What I spent way way too much time deliberating over the last week or so, is just what a difference 30-seconds can make in a mile. Be it fast or slow, and irrespective of what your "normal time" may be, that fleeting amount of time can totally change how you feel, how far you can go and how much you enjoy yourself. Maybe it's just me, and maybe I'm waffling, again!, but I can't help but think how much difference the time it takes to toss out today's junk mail has on each mile of my race.

Maybe I should find another hobby, but I'm sure I'd find something banal about that to dwell on as well, as the wife often laments..."you think too much".

One thing I do know is that only another runner is going to be daft enough to understand this drivel, most people have "far better" things to dwell on.

Gonna train "properly" for the next one and get down with some serious speed, interval, tempo training and proper MP pace, slow-run thinks, that degree of training is going to be a "real" shock to the system...but god, I can't wait!

Slow day in Cerebral Central...

Read this on DailyMile yesterday about male nipple removal being the answer for runners and thought "blimey, that's a bit extreme"...what's wrong with a glob of vaseline or a corn plaster...
Cool info!
...didn't think twice about the esteemed surgeon's name, and just thought "extreme". Neither did I contemplate the date, April 1st for those that might be wondering - doh!!!!

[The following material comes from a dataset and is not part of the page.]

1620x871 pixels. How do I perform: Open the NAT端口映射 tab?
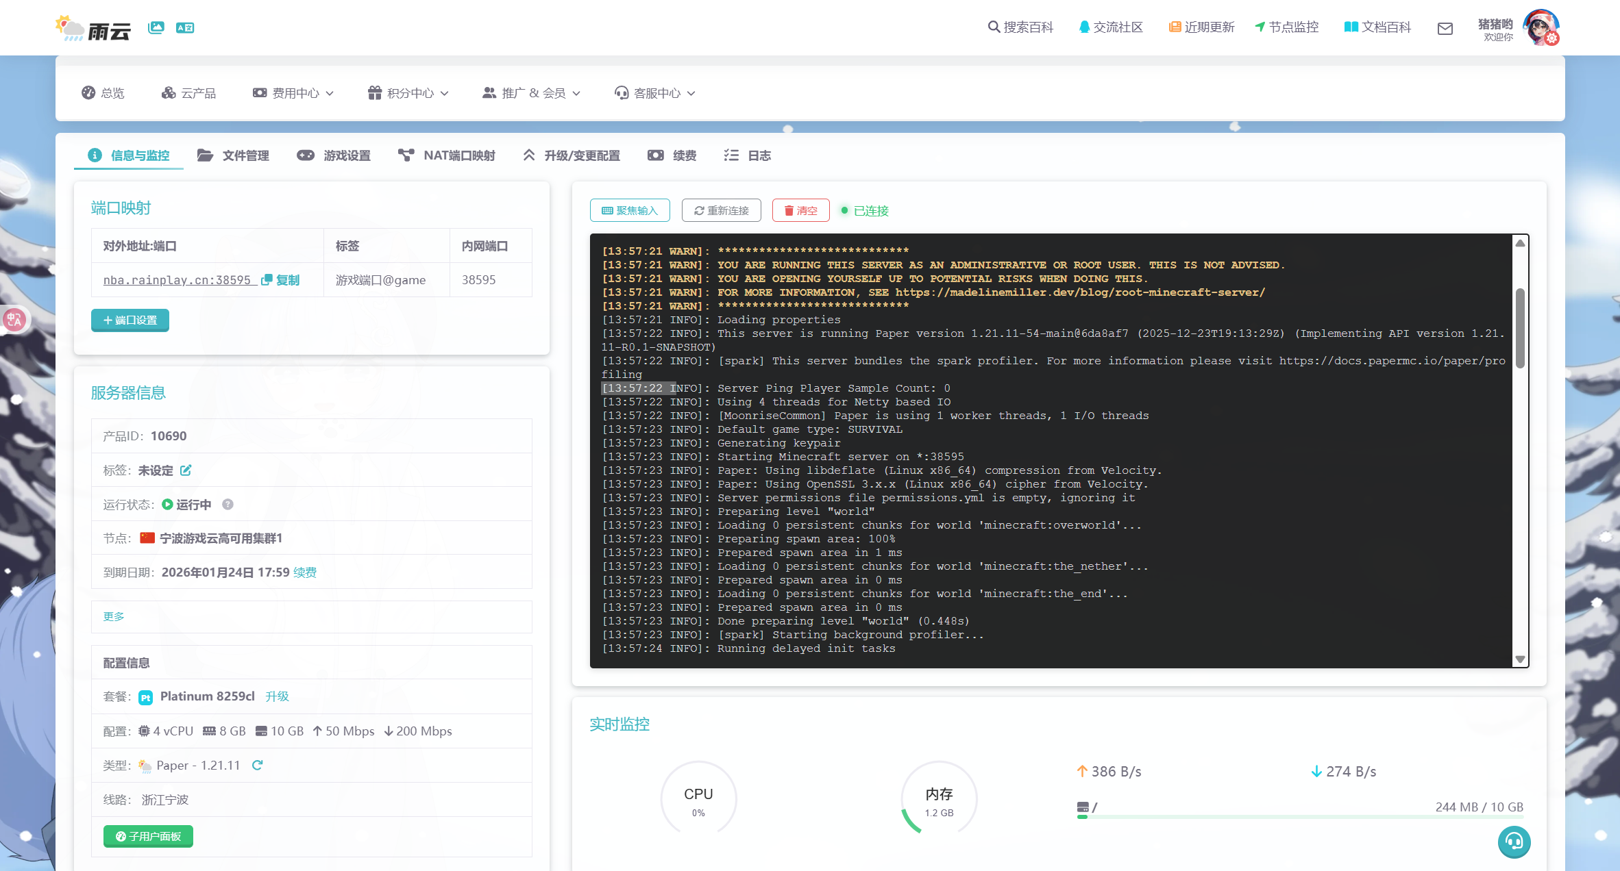coord(447,155)
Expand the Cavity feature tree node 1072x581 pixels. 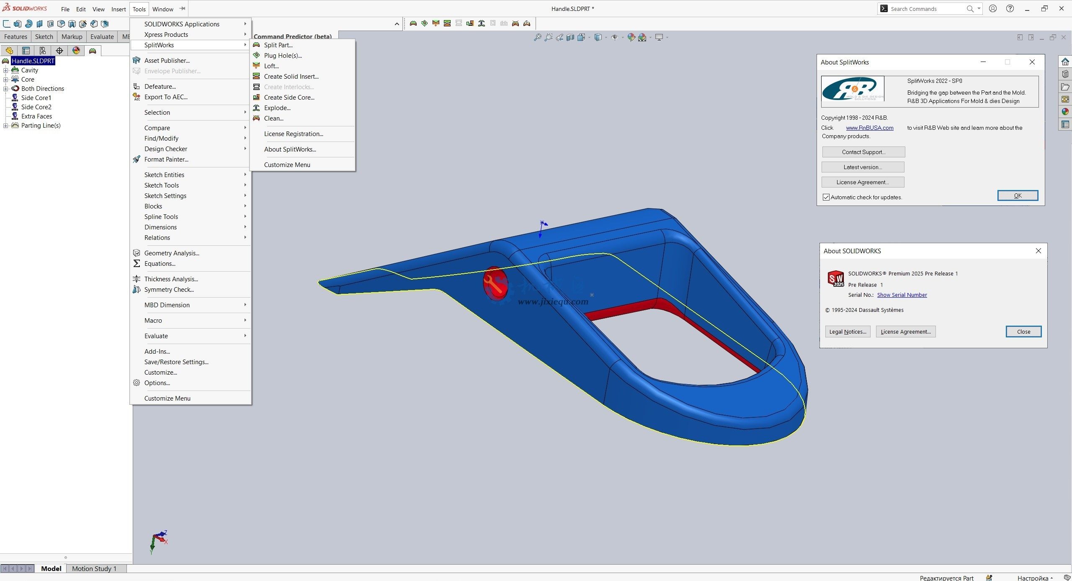pos(5,70)
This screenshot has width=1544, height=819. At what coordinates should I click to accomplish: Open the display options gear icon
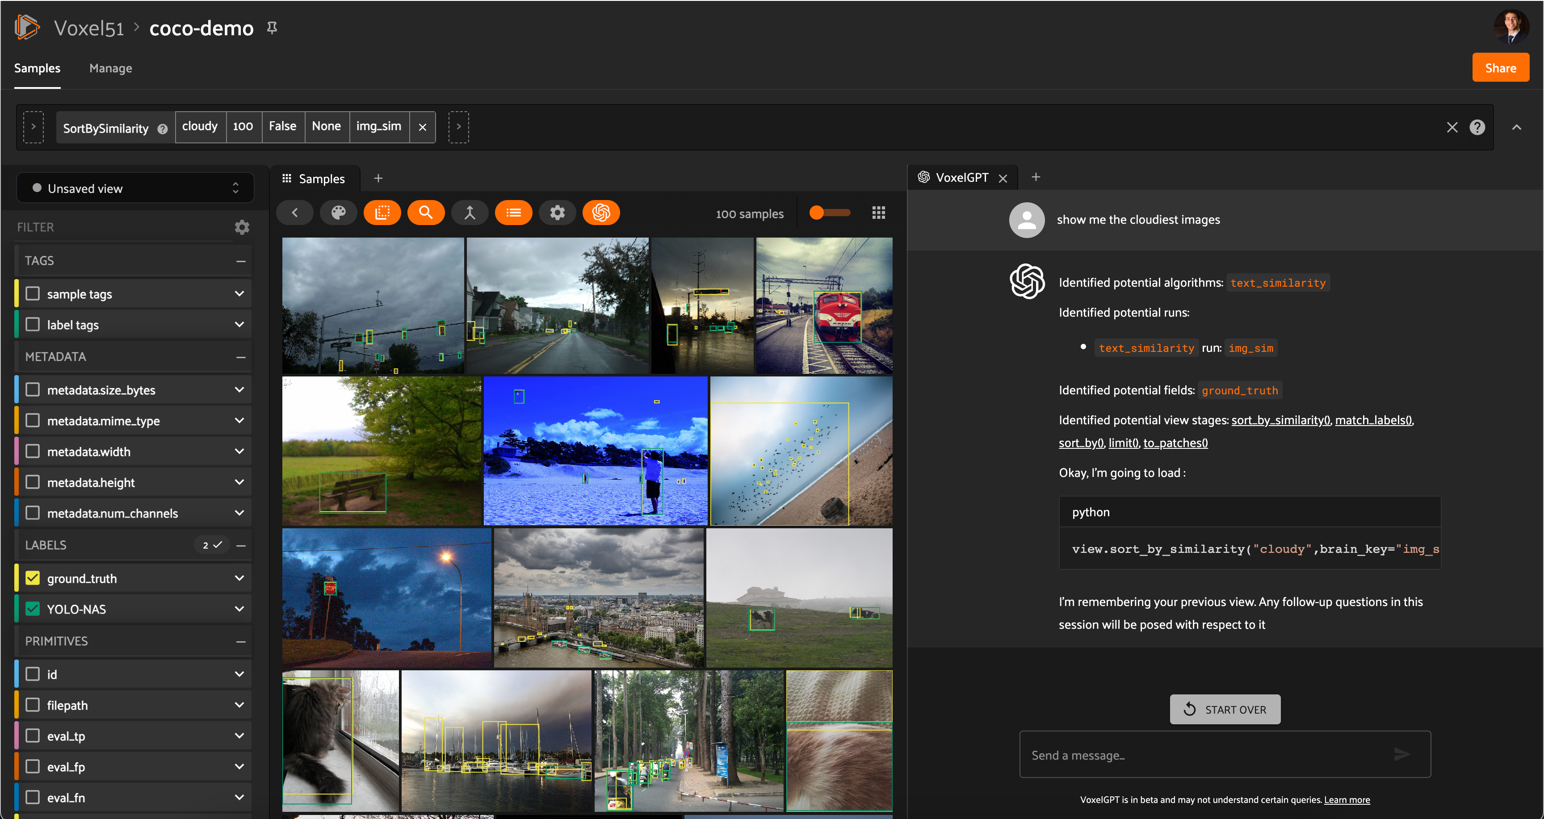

After an evening of thinking "male runners actually do this", the act of reading this on April 1st suddenly clicked as the old grey matter slowly kicked into gear.

What a doofus! Yep, I'll accept that, but...

...Googled it this morning having lain in bed pondering, yes I am that sad, and you can actually have this done!!! There's some disturbing images on said Google if you really need to look - the things you do in the search for truth!

Perhaps not by Dr Kutteroff (yes, I know - I'm slow), but you can as a bloke actually have this done, you could as a lady as well, but apparently its not advisable on medical grounds.

So now I'm completely lost, was yesterday a slow day in Cerebral Central or is this actually a bizarre solution to the bane of chaffed nipples...not sure I actually want to know really.